Penyakit – penyakit yang disebabkan oleh infeksi streptokokus
  • Dari streptokokus grup a (beta hemolitik) ICD-9 034, 035, 670; ICD-10 A49.1, J02.0, A38, L01.0, A46, 085 (Radang tenggorokan disebabkan Streptokokus, Infeksi Streptokokus, demam Scarlet, Impetigo, Erisipelas, Infeksi Nifas, Demam Rematik)
Identifikasi
  • Streptokokus Grup A dapat menyebabkan berbagai macam penyakit. Paling banyak dijumpai adalah radang tenggorokan karena Streptokokus (ICD-10 J02.0) dan infeksi kulit oleh Streptokokus (impego atau pioderma). Penyakit lainnya termasuk demam Scarlet (ICD-10 A38), infeksi nifas (ICD-10 085), septikemia, erisipelas, selulitis, mastoiditis, otitis media, pneumonia, peritonsilitis, infeksi luka dan yang jarang terjadi yaitu necrotizing fasciitis, demam rematik dan toxic shock like syndrome. Jika terjadi suatu KLB maka salah satu bentuk klinis sering kali lebih dominan.
  • Penderita dengan radang tenggorokan yang disebabkan streptokokus ditandai dengan munculnya demam secara tiba-tiba, sakit pada tenggorokan, tonsillitis exudativa atau faringitis dan terjadi pembesaran kelenjar limfe leher bagian depan. Faring, kripte tonsil dan palatum molle berwarna merah dan bengkak, mungkin timbul petekie berlatar belakang warna kemerahan dan menyebar.
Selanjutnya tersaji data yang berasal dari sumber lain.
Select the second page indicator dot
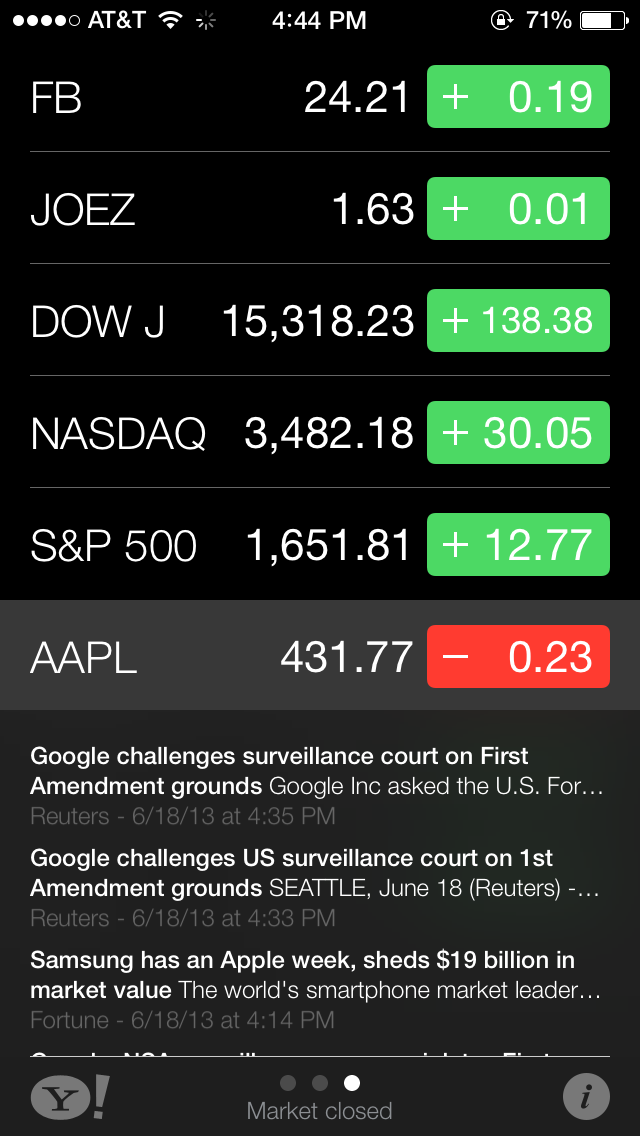This screenshot has height=1136, width=640. pyautogui.click(x=320, y=1083)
  • Gejala klinis yang timbul dapat minimal (sedikit) atau tidak ada sama sekali. Dapat terjadi otitis media atau abses peritonsiler, dan setelah 1 – 5 minggu kemudian dapat muncul glomerulonefiritis akut (rata-rata = 10 hari) atau demam rematik akut (rata-rata = 19 hari). Pada demam rematik dapat muncul Chorea Sydenham beberapa bulan setelah infeksi Streptokokus, penyakit jantung rematik terjadi beberapa hari atau minggu setelah infeksi streptokokus akut.
  • Infeksi kulit oleh Streptokokus (pioderma, impetigo) biasanya menyerang dibagian superficial kulit dan dapat berkembang menjadi bentuk vesikuler, pustuler dan berkrusta. Ruam Scarlatiniform jarang terjadi dan tidak mengakibatkan demam rematik, namun glomerulonefiritis dapat terjadi 3 minggu setelah infeksi kulit.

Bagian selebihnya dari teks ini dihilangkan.